Geld wurde an vier Vereine vergeben
Förderung für Kulturprojekte

Metelen -

Erstmals hatte die Kommune im Vorjahr einen durch einen Wettbewerb gestützten Fördertopf für kulturelle Projekte aufgelegt. Vier Vereine, die nun Fördersummen von 250 beziehungsweise 500 Euro erhielten, profitierten davon. Deutlich wurde dabei auch, dass keiner der vier Vereine die Kriterien des Wettbewerbs voll erfüllt hatte. Deshalb waren auch nur 1500 von ausgelobten 2700 Euro ausgeschüttet worden.

Samstag, 16.05.2020, 06:00 Uhr aktualisiert: 17.05.2020, 14:20 Uhr
Fabian Fehlker (l.), Clara Beutler und Christian Ernsting (r.) nahmen kleine Präsente, vor allem aber die Fördersummen der Gemeinde Metelen für kulturelle Projekte im Amtsgarten von Bürgermeister Gregor Krabbe entgegen.
Fabian Fehlker (l.), Clara Beutler und Christian Ernsting (r.) nahmen kleine Präsente, vor allem aber die Fördersummen der Gemeinde Metelen für kulturelle Projekte im Amtsgarten von Bürgermeister Gregor Krabbe entgegen. Foto: Dieter Huge sive Huwe

Es war eine Initiative der örtlichen Sozialdemokraten, die den Anstoß für eine Projektförderung von Aktivitäten im Kulturbereich durch die Gemeinde gab. 2700 Euro waren dafür im ersten Jahr der Vergabe – das war 2019 – ausgelobt worden. Vier Vereine profitierten nun mit ihren eingereichten Projekten davon. Doch nur 1500 Euro aus dem Topf wurden ausgeschüttet. Grund war, dass keiner der Anträge die Vergabekriterien in Gänze erfüllt hatte.

Dennoch: Das Blasorchester Metelen bekam für sein Projektorchester 500 Euro Förderung, die KIM für das Kunstcafé 500 Euro und der Heimatverein sowie der Marketingverein „Wir sind Metelen“ jeweils 250 Euro. Bürgermeister Gregor Krabbe nutzte jetzt eine kleine Zusammenkunft von Vertretern dieser Vereine, um ihnen für die Aktivitäten zu danken, gleichzeitig aber auch anzuregen, sich erneut in diesem Jahr mit neuen Ideen zu bewerben. Die Förderung sei auch in 2020 möglich. Krabbe verwies darauf, dass diesmal auch mehr Zeit für die Vorbereitung zur Verfügung stehe als bei der Premiere, als die kulturtreibenden Vereine und Verbände nur acht Wochen hatten.

→ Datenübersicht:
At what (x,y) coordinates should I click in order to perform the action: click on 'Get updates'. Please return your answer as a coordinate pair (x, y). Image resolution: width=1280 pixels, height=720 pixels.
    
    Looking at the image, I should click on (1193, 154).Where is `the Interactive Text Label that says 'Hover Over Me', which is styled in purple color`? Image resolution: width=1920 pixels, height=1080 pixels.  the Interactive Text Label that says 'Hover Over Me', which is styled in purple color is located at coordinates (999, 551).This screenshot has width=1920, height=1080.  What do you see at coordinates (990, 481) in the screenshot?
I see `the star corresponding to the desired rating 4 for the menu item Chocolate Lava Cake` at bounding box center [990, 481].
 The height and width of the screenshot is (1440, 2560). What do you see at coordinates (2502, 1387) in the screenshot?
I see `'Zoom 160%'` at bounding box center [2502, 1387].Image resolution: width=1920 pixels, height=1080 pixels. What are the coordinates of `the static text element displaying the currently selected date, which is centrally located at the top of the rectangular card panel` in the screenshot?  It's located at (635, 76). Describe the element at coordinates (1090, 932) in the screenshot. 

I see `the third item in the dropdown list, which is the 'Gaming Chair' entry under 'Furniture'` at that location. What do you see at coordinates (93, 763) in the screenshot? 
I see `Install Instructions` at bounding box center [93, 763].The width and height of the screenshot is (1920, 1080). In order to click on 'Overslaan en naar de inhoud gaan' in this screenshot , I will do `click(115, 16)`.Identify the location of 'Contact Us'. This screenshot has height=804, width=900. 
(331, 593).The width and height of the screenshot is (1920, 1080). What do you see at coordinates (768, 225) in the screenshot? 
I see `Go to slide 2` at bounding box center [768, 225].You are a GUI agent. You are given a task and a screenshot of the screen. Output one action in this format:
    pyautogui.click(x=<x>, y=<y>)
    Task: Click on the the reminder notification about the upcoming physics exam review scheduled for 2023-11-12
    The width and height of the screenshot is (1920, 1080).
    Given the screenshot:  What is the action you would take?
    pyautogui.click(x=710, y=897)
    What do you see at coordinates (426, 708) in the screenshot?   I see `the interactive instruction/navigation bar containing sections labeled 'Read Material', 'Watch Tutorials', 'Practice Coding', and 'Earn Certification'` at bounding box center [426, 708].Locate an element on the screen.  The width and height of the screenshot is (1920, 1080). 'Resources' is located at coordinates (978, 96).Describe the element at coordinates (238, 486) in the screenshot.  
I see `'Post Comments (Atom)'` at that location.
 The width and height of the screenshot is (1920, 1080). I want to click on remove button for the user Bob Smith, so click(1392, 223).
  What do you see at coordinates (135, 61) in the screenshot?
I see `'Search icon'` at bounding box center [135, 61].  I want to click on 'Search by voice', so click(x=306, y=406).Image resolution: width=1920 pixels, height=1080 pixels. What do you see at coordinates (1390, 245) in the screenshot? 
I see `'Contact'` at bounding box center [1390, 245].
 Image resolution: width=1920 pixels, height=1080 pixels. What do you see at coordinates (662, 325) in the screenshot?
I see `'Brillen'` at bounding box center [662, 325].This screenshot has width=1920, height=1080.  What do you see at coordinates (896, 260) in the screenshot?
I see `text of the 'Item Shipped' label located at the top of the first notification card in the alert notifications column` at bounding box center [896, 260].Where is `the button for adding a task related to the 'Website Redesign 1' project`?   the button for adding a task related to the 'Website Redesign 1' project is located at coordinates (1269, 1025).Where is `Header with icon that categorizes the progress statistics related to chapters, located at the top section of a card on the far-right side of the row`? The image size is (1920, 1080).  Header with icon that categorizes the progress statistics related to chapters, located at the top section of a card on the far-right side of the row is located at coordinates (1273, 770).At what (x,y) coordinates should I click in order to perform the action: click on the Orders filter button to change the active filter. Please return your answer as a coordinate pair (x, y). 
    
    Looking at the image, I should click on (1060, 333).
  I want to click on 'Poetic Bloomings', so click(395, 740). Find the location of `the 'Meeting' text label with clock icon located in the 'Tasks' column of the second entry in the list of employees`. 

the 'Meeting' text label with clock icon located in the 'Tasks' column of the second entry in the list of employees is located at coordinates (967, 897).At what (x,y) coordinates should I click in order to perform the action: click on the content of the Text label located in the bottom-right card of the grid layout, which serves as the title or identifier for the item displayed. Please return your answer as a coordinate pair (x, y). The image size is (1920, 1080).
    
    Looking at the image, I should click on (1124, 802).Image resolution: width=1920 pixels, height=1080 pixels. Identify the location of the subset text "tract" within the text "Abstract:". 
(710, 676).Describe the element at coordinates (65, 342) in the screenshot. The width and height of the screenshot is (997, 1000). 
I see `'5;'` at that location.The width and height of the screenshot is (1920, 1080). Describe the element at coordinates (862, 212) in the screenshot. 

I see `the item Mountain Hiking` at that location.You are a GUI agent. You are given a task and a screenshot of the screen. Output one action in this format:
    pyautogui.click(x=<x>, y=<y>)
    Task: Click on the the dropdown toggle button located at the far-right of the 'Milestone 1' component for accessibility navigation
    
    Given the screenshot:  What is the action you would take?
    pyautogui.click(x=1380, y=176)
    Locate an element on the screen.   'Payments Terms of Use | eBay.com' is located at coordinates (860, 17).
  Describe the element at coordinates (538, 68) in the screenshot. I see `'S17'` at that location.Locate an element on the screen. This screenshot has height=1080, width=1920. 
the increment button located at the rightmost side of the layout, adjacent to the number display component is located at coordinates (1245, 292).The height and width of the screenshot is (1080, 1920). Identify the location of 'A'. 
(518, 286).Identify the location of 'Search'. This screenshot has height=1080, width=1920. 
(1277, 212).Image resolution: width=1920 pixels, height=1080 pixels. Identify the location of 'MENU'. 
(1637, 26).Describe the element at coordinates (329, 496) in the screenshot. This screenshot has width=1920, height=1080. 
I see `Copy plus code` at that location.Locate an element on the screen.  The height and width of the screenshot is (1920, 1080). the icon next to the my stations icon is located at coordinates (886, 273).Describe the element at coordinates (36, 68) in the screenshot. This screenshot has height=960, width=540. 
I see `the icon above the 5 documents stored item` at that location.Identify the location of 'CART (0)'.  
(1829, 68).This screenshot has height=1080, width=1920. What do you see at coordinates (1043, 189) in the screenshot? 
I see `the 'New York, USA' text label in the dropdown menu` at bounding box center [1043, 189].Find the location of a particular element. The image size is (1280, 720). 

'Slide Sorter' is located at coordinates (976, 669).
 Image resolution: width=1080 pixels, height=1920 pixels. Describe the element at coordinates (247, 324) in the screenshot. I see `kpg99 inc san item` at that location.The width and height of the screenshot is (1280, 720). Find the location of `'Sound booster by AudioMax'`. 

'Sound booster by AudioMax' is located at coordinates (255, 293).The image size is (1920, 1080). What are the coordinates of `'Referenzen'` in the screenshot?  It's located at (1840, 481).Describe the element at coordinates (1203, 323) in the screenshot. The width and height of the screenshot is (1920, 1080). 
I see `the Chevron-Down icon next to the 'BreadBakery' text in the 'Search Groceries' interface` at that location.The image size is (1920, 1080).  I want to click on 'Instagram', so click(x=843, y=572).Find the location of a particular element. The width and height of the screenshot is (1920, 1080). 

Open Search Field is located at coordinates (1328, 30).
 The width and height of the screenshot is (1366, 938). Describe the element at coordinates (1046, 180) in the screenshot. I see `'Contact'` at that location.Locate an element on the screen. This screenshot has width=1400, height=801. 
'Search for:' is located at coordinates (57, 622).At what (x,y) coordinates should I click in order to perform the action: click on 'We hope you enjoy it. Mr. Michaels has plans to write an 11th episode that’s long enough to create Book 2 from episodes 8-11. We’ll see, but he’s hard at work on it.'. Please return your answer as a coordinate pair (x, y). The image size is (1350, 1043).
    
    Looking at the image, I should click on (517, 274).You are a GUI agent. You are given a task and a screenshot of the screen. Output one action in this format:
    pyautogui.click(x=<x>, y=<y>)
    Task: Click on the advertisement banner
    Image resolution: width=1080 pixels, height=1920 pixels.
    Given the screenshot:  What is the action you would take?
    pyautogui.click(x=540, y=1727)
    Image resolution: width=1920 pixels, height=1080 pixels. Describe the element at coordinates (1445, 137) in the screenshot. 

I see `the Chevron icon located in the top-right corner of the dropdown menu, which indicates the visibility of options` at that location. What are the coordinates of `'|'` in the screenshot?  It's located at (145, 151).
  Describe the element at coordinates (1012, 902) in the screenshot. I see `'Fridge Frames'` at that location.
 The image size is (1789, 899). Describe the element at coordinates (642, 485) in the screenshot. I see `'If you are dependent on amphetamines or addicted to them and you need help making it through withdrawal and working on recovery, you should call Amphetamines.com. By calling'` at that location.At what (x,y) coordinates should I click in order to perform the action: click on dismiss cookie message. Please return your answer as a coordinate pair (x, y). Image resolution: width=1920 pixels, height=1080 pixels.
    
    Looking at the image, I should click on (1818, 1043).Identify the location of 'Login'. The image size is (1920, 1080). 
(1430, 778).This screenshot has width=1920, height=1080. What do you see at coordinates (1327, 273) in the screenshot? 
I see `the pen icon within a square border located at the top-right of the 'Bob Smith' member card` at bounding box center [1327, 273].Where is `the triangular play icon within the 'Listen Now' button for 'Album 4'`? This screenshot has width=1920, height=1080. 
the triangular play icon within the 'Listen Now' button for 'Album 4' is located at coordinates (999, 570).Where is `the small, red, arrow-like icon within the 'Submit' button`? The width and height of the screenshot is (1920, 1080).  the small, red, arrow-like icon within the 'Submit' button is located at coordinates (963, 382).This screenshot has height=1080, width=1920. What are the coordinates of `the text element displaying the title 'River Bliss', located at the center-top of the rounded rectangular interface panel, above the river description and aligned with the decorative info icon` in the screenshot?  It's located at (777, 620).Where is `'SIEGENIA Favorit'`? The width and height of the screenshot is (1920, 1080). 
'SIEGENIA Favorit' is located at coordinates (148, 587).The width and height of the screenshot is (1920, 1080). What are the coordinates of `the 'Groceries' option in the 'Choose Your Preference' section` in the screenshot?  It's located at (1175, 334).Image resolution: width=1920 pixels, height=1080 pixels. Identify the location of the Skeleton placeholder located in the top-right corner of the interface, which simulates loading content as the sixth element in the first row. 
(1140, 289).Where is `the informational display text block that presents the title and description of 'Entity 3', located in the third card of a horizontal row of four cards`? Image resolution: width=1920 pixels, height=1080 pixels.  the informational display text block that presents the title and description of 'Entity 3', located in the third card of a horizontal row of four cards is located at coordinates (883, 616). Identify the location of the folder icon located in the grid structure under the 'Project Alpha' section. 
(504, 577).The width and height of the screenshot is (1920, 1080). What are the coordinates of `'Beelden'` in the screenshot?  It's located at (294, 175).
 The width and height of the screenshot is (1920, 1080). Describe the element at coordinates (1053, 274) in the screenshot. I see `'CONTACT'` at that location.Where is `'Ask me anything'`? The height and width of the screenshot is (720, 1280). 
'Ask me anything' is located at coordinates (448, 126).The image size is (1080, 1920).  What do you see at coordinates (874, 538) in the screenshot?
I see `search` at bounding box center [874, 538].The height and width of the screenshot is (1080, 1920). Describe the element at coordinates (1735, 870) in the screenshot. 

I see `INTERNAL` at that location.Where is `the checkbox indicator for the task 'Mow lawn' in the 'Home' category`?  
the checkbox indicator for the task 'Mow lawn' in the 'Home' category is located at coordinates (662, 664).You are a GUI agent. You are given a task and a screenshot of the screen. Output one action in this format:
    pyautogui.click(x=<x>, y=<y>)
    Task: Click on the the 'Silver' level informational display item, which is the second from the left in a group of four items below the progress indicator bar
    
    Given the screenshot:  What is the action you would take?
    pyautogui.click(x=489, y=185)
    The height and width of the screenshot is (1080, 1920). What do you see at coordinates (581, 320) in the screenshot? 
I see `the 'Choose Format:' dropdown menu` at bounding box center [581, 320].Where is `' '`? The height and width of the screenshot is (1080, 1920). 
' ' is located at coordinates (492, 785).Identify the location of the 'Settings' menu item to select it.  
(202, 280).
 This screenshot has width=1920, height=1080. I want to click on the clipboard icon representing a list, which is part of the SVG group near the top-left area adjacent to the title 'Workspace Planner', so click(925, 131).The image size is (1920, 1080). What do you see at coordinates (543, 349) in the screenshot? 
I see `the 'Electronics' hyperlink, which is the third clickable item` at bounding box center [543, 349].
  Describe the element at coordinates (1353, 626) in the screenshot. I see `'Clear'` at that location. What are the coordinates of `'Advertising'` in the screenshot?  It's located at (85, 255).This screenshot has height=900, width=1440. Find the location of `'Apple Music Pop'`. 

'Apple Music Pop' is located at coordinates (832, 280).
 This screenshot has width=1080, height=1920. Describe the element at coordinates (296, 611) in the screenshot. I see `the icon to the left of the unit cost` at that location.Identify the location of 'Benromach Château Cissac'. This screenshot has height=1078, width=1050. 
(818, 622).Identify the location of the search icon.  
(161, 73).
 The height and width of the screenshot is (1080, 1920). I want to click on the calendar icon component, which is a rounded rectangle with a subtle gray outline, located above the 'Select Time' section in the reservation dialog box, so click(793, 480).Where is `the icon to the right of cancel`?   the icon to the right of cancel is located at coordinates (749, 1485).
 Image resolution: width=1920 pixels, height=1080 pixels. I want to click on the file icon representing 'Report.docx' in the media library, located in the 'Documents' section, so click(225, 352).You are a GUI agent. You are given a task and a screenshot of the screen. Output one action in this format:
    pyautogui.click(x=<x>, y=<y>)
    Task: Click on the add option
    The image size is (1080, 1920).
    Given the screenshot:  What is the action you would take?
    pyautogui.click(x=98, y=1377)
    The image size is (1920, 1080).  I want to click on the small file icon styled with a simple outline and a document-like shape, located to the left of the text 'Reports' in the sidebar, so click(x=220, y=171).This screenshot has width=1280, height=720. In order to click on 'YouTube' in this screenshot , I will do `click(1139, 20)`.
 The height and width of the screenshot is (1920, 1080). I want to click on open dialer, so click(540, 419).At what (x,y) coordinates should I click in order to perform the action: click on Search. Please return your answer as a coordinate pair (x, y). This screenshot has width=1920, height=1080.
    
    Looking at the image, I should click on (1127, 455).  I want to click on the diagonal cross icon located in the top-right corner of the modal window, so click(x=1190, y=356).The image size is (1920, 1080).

→ Zu erledigende Aufgaben:
A – Beantworte anhand des Textauszugs:
(i) Wie viel Geld war im ersten Jahr der Vergabe ausgelobt worden?
(ii) Welche Fördersumme erhielt die KIM für das Kunstcafé?
(iii) Wie viele Wochen hatten die Vereine bei der Premiere zur Vorbereitung?
B – Gib bitte aus dem Textauszug die Passage von „Dennoch: Das Blasorchester“ bis einschließlich „acht Wochen hatten.“ wortgetreu wieder.
Stütze dich ausschließlich auf den Textauszug.

→ Gelöste Aufgaben:
A –
(i) 2700 Euro
(ii) 500 Euro
(iii) Acht Wochen

B –
Dennoch: Das Blasorchester Metelen bekam für sein Projektorchester 500 Euro Förderung, die KIM für das Kunstcafé 500 Euro und der Heimatverein sowie der Marketingverein „Wir sind Metelen“ jeweils 250 Euro. Bürgermeister Gregor Krabbe nutzte jetzt eine kleine Zusammenkunft von Vertretern dieser Vereine, um ihnen für die Aktivitäten zu danken, gleichzeitig aber auch anzuregen, sich erneut in diesem Jahr mit neuen Ideen zu bewerben. Die Förderung sei auch in 2020 möglich. Krabbe verwies darauf, dass diesmal auch mehr Zeit für die Vorbereitung zur Verfügung stehe als bei der Premiere, als die kulturtreibenden Vereine und Verbände nur acht Wochen hatten.